*** Information supplied ***

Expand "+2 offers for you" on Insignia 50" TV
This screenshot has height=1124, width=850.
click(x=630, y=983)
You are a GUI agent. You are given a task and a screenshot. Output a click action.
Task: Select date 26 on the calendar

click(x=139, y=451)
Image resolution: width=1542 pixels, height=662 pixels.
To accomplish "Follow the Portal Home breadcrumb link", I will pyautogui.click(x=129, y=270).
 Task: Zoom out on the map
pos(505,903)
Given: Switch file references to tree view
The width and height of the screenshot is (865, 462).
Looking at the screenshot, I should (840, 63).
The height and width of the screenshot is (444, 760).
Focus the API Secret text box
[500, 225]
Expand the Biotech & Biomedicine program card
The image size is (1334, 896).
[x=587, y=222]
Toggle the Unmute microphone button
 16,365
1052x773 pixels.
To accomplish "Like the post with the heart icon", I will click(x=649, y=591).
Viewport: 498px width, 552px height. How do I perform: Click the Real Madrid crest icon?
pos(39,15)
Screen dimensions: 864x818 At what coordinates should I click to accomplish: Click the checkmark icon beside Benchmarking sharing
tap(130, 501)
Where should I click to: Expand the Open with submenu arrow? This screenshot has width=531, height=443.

***

▶ [Exercise] All of the records should be transcribed exactly, with nothing left out.

▶ [Worked solution]
Expand "+2 offers for you" on Insignia 50" TV
This screenshot has height=1124, width=850.
click(x=630, y=983)
You are a GUI agent. You are given a task and a screenshot. Output a click action.
Task: Select date 26 on the calendar

click(x=139, y=451)
Image resolution: width=1542 pixels, height=662 pixels.
To accomplish "Follow the Portal Home breadcrumb link", I will pyautogui.click(x=129, y=270).
 Task: Zoom out on the map
pos(505,903)
Given: Switch file references to tree view
The width and height of the screenshot is (865, 462).
Looking at the screenshot, I should (840, 63).
The height and width of the screenshot is (444, 760).
Focus the API Secret text box
[500, 225]
Expand the Biotech & Biomedicine program card
The image size is (1334, 896).
[x=587, y=222]
Toggle the Unmute microphone button
 16,365
1052x773 pixels.
To accomplish "Like the post with the heart icon", I will click(x=649, y=591).
Viewport: 498px width, 552px height. How do I perform: Click the Real Madrid crest icon?
pos(39,15)
Screen dimensions: 864x818 At what coordinates should I click to accomplish: Click the checkmark icon beside Benchmarking sharing
tap(130, 501)
Where should I click to: Expand the Open with submenu arrow? This screenshot has width=531, height=443.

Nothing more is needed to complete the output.